Volkswagen (VOW3.DE) expects to make an operating profit in 2020, despite the global coronavirus pandemic devastating car sales.
The world’s largest carmaker by sales said on Wednesday that it expects sales revenue to be “significantly below” last year’s levels. VW said that while the group expects a “severe” year-on-year drop in operating profit, it will “still remain positive” thanks to its cost-cutting.
“The global COVID-19 pandemic substantially impacted our business in the first quarter,” said Volkswagen CFO Frank Witter in a statement. “We’ve taken numerous countermeasures to cut costs and ensure liquidity and we continue to be robustly positioned financially.”
The company said its net liquidity remains “robust” at €17.8bn (£15.5bn, $19.3bn).
In the first quarter, VW car deliveries fell by 23% compared to the same three months a year ago. Sales revenue for the group, which includes Audi, Seat, Skoda, and Porsche, fell by 8.3% in the January to March period to just over €55bn, while operating profit before special items decreased significantly by over 81% from €3.9bn to €900m.
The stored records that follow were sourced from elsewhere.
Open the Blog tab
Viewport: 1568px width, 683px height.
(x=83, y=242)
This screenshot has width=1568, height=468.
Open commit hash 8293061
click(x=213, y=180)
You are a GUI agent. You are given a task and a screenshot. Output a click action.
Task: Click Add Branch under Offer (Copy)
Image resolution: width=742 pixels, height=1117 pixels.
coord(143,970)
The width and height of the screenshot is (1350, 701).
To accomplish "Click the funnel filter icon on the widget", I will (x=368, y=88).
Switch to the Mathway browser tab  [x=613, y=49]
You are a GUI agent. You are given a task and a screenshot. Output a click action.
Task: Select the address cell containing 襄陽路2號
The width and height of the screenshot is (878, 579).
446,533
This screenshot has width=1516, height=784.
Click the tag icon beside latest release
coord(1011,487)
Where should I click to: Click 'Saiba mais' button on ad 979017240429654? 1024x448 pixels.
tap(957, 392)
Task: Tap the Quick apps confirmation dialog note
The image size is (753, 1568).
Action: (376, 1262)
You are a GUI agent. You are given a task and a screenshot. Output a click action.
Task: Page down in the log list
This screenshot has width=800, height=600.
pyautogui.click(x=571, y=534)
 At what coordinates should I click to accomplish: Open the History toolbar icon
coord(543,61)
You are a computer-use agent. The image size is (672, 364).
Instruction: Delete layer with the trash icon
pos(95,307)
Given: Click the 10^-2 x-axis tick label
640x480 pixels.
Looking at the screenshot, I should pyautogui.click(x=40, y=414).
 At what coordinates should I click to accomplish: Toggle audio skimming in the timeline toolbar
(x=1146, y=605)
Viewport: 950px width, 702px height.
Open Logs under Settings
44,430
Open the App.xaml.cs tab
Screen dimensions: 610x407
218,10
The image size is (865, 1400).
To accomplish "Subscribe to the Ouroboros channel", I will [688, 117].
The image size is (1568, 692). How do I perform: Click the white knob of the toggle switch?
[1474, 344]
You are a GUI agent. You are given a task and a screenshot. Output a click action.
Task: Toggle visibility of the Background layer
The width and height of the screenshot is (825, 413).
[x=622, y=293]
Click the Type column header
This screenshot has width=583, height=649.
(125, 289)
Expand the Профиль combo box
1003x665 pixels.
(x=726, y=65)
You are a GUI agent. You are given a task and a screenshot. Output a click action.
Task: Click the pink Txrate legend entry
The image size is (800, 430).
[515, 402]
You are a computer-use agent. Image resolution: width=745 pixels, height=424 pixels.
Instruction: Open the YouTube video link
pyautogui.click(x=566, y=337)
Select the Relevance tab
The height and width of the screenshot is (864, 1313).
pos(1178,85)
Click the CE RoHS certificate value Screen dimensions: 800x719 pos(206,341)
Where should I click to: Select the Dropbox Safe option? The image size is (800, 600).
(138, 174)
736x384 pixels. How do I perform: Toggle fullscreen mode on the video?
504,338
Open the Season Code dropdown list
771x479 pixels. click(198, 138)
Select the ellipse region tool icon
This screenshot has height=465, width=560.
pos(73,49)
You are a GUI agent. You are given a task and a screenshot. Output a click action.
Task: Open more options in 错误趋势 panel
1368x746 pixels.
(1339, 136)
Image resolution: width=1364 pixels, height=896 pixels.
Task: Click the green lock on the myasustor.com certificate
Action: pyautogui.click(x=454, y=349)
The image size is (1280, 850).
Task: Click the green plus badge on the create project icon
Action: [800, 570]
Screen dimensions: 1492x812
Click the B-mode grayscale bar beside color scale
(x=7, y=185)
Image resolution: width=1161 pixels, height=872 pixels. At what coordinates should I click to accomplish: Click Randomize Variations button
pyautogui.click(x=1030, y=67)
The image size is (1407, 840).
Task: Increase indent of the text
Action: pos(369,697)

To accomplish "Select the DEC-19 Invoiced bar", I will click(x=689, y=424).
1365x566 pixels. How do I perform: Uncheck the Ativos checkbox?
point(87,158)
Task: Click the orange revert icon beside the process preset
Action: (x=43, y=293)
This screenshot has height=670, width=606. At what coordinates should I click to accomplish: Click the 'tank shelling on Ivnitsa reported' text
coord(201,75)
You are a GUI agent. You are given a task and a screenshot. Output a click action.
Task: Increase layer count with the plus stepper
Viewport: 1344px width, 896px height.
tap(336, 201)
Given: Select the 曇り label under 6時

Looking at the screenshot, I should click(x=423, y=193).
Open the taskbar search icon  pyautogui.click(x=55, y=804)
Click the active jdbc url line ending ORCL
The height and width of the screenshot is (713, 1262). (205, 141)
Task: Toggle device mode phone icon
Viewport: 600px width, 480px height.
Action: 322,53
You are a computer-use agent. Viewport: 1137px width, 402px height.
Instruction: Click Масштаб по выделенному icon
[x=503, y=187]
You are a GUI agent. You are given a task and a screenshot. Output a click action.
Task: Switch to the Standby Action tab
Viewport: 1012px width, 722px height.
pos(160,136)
Mercedes-Benz owner Daimler (DAI.DE) had an equally grim first quarter due to the pandemic. The maker of Mercedes-Benz cars said today that sales revenue in the first quarter was down 6% to €37.2bn, and profit after tax for the quarter slumped to €168m, from nearly €2.2bn in the same period last year.
Like its global rivals, Volkswagen was forced to close down plants in the important Chinese markets earlier this year, and across Europe and the rest of the world in mid-March, after supply chains stopped functioning, demand dried up, and dealerships were closed as part of national coronavirus lockdowns.
VW’s plants and dealerships are mostly open again in China. It brought its biggest plant, in Wolfsburg, Germany back online this week and is gradually restarting factories across Europe.
In its home base of Germany, VW has been lobbying the government to back incentives to encourage people to buy new cars.